Following Verichains' disclosure, the team conducted an exhaustive review to fully grasp the vulnerability's dynamics and implications. The following summarizes the adjustments made to pil-stark, as validated by the Verichains team:

• GL value constraints: Added constraints to ensure that all inputs to the recursiveF verifier circuit are below 2⁶⁴. These were incorporated into the StarkVerifier BN128 template.

• GL operations: Introduced new templates for additions and subtractions within the BN128 field, named GLSub (and GLCSub), and GLAdd (andGLCAdd). Additionally, operations for multiplication and addition were segregated, eliminating the use of GLCMulAdd for query or evaluation verifications.

• GL operation tags: New tags were added to the recursiveF verifier circuit for more precise constraint application during GL operations in the BN128 field. A tag, {maxNum}, denotes the maximum possible signal value, set at p – 1, with p = 0xFFFFFFFF00000001.

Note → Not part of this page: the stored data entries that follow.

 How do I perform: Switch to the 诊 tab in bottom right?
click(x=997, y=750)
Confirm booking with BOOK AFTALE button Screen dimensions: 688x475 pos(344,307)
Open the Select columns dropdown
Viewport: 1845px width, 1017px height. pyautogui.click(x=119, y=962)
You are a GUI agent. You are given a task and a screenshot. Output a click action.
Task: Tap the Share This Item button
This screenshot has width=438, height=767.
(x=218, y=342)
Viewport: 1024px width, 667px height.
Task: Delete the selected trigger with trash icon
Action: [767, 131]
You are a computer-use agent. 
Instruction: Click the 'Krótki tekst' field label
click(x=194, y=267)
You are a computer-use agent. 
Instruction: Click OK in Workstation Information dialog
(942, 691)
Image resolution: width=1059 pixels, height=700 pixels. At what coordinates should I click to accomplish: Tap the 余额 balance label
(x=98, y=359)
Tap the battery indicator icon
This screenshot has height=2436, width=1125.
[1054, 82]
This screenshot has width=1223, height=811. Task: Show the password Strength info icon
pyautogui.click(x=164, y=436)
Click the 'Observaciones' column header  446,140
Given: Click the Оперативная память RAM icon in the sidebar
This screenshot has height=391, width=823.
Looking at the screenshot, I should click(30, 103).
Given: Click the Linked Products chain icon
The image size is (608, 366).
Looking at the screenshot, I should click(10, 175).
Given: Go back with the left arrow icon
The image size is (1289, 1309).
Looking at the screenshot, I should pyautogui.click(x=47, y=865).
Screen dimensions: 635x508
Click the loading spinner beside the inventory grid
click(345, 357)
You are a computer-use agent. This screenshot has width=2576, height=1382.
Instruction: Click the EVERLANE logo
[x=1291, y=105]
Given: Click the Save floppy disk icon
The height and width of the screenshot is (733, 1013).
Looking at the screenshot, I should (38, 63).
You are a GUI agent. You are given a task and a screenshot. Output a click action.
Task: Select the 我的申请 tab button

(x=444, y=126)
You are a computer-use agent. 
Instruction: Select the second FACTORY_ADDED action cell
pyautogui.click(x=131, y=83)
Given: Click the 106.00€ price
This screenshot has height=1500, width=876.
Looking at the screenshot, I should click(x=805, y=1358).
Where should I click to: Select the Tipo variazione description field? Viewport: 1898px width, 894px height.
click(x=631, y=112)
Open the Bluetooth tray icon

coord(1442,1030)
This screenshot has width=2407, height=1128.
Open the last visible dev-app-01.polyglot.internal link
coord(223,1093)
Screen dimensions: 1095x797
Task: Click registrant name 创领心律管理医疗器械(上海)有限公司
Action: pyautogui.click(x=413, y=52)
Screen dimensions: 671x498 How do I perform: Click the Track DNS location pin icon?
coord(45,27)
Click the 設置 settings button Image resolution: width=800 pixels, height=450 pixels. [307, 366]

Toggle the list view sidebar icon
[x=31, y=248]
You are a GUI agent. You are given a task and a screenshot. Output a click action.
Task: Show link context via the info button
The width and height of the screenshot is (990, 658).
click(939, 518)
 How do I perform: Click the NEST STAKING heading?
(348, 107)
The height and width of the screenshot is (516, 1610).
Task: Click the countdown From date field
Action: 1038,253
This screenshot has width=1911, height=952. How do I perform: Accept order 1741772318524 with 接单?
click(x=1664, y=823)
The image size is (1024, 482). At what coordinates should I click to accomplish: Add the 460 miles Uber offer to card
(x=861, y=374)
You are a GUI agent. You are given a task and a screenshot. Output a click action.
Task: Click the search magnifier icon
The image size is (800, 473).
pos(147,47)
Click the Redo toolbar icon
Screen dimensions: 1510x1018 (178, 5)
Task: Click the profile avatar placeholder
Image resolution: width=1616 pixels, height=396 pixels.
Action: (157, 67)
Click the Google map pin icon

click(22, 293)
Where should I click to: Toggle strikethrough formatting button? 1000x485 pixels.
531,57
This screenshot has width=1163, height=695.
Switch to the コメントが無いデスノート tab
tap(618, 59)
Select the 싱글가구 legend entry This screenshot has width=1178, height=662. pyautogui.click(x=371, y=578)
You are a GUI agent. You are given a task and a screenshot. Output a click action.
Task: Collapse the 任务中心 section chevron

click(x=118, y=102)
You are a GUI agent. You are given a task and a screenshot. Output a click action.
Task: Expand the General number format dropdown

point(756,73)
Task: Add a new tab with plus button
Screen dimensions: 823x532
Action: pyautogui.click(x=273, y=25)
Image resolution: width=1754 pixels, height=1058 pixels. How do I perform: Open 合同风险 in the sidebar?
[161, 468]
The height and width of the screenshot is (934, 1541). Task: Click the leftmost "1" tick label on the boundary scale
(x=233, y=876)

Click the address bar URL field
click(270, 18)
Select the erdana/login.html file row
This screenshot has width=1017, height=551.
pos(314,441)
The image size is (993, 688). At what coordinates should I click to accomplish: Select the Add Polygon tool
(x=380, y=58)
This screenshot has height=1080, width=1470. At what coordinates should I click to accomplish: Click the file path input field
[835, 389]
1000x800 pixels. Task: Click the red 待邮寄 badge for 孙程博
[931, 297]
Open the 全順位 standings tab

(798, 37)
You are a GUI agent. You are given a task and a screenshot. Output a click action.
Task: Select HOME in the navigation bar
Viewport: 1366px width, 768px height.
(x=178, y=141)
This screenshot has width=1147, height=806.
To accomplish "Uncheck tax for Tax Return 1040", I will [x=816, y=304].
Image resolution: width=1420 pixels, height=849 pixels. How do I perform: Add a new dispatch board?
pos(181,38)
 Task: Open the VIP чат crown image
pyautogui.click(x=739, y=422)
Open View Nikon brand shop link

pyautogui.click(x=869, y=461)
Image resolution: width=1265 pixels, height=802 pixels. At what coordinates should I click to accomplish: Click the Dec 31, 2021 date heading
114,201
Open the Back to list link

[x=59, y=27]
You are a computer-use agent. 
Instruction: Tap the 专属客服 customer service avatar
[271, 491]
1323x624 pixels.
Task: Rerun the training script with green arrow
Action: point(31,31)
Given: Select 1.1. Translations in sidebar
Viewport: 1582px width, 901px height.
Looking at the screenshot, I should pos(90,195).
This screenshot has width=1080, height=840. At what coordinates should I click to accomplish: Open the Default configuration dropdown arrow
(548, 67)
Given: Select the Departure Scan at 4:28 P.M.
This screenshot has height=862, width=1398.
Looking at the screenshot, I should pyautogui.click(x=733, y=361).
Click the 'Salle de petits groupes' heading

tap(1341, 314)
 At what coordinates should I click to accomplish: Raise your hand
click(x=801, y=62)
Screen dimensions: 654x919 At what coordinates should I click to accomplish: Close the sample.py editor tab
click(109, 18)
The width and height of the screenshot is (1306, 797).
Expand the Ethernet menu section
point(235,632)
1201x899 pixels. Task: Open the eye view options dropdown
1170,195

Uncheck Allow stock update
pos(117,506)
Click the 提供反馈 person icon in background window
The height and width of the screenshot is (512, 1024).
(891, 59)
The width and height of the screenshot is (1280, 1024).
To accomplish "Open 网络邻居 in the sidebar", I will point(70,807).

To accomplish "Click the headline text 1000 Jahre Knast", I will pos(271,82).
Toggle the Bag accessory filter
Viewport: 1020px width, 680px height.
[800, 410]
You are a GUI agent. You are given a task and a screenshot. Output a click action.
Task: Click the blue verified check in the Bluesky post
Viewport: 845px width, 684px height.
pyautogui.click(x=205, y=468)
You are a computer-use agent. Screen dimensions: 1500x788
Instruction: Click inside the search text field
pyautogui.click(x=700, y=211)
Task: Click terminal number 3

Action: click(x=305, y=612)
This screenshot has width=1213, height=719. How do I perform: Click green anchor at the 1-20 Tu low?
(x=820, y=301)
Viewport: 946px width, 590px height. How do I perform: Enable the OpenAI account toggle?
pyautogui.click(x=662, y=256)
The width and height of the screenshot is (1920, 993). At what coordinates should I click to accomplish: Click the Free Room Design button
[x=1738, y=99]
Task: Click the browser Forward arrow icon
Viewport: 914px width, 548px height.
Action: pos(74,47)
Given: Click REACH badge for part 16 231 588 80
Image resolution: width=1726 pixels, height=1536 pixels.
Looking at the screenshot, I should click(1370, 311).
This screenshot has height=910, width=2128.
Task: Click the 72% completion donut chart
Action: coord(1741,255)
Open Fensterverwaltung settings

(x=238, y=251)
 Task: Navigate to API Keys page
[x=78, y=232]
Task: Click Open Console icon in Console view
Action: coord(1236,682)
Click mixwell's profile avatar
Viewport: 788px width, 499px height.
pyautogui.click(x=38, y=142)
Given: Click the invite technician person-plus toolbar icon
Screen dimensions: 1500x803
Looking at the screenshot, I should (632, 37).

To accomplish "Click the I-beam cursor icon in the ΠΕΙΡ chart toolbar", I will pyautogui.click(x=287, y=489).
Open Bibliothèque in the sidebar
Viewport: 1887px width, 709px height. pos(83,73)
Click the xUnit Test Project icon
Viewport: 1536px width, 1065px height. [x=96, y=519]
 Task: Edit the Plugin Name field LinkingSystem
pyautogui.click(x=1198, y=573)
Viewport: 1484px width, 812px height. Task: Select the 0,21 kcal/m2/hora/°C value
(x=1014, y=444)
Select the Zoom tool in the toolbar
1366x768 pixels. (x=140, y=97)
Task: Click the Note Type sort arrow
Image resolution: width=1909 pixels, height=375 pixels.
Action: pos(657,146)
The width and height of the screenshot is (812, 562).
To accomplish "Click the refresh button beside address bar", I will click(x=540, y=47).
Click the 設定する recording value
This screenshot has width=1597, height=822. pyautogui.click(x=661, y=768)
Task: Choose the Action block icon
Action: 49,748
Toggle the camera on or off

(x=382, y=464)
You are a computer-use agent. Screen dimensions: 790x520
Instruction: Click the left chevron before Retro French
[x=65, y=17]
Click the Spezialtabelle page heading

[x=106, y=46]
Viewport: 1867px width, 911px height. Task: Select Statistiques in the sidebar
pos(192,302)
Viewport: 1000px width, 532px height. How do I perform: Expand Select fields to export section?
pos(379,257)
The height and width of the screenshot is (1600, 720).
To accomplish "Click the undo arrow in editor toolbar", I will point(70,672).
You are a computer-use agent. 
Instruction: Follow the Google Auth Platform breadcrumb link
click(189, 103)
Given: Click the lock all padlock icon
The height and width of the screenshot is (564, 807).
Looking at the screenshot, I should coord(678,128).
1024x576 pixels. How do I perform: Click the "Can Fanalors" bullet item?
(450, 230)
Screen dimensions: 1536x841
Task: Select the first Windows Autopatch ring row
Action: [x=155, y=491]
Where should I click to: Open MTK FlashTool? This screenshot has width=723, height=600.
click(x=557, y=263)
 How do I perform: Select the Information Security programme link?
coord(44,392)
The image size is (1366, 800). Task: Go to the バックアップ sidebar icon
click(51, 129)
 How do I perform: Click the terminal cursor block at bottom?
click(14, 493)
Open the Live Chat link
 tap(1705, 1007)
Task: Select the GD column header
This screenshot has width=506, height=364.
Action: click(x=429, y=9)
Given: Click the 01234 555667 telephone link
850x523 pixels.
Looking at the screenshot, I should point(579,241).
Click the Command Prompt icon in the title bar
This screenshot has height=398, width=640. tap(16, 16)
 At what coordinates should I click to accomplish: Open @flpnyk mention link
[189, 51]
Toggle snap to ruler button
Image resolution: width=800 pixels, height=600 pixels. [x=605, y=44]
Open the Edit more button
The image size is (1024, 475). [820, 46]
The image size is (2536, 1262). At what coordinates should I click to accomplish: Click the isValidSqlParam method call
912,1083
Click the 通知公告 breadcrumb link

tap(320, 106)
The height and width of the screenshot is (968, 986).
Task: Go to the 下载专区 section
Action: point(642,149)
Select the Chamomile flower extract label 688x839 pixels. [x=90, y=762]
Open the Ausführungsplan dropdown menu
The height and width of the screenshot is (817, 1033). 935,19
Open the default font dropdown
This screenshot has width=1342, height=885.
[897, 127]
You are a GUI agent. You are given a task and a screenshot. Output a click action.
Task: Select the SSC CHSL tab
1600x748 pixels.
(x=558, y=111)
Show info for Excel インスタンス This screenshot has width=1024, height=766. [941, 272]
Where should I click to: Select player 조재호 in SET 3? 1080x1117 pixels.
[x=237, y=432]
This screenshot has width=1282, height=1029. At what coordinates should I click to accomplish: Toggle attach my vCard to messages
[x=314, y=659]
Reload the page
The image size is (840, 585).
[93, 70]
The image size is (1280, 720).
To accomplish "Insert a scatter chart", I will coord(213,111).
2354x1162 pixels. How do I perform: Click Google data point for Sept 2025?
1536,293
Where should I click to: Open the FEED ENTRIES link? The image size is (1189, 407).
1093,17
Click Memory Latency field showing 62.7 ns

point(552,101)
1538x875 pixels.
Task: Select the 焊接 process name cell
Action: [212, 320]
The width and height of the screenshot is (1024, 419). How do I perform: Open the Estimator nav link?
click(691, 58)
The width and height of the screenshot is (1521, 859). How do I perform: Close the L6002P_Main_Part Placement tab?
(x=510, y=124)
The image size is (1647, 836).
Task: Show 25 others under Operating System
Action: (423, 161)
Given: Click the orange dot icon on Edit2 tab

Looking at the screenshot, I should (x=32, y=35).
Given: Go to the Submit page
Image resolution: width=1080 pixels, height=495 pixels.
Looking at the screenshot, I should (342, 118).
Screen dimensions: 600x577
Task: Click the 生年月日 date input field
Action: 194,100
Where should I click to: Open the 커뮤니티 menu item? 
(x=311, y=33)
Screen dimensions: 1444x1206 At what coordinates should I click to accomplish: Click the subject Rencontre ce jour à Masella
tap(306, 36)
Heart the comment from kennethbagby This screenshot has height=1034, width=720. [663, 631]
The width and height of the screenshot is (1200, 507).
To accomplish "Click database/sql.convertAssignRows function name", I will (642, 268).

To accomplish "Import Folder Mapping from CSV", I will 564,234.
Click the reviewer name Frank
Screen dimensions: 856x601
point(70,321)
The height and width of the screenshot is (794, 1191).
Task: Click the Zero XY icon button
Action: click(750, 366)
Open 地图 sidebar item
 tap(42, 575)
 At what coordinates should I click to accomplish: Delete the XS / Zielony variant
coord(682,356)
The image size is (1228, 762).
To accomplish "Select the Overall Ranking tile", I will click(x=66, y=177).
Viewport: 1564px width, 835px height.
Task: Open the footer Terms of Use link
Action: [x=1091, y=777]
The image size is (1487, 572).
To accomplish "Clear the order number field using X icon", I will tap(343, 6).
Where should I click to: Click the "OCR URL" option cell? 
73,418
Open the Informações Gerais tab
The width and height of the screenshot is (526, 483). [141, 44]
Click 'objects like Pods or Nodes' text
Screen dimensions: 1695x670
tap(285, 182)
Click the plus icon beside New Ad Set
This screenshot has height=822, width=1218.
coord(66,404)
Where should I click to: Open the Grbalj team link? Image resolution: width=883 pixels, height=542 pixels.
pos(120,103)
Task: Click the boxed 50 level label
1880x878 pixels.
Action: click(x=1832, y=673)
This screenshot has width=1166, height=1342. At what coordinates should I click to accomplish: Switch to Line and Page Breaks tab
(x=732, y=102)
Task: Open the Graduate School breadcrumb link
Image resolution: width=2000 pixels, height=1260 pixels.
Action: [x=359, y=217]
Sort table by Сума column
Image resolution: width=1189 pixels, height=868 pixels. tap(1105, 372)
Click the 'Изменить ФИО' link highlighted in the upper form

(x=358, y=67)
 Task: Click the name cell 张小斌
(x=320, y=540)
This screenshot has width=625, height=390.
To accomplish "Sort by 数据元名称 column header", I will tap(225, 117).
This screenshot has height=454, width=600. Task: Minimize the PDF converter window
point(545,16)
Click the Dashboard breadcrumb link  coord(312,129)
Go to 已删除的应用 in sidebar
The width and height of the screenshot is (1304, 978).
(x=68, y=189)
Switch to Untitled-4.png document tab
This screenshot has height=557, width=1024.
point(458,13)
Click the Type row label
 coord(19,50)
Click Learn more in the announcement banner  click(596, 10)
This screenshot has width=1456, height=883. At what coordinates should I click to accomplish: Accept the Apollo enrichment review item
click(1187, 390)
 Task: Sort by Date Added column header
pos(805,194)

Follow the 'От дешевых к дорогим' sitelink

• Testing: Adjustments were made to accommodate tags in tests. Two new tests were devised to probe edge cases in VerifyEvaluations and VerifyQuery, ensuring tags are correctly applied. One test challenges the template with maximum input values (p – 1), while the other modifies the template to maintain tag values without performing subtraction.

Links to the fix:

• https://github.com/0xPolygonHermez/pil-stark/pull/51

• https://github.com/0xPolygonHermez/pil-stark/commit/b1601756f324a5160b515401bdd399def6698c6a

The Importance of Security for ZKP Implementation

We have explored ZKPs and MPC’s potential to revolutionize blockchain, but we need to be cautious about how we optimize and implement them. Security is paramount, especially when dealing with new and cutting-edge technologies. Here are our key takeaways for a safer and more efficient optimization for cryptographic protocols.

• Avoid centralized components: Blockchains are supposed to be decentralized, so relying on a single trusted entity is a big no-no.

• ZKPs and MPC are new and complex: These powerful tools come with hidden risks. Every line of code needs careful scrutiny.

• Security audits are essential: Regular audits by security experts are crucial for identifying and patching vulnerabilities before they can be exploited.

• Collaboration is key: Developers and security experts need to work together to build truly secure cryptographic systems.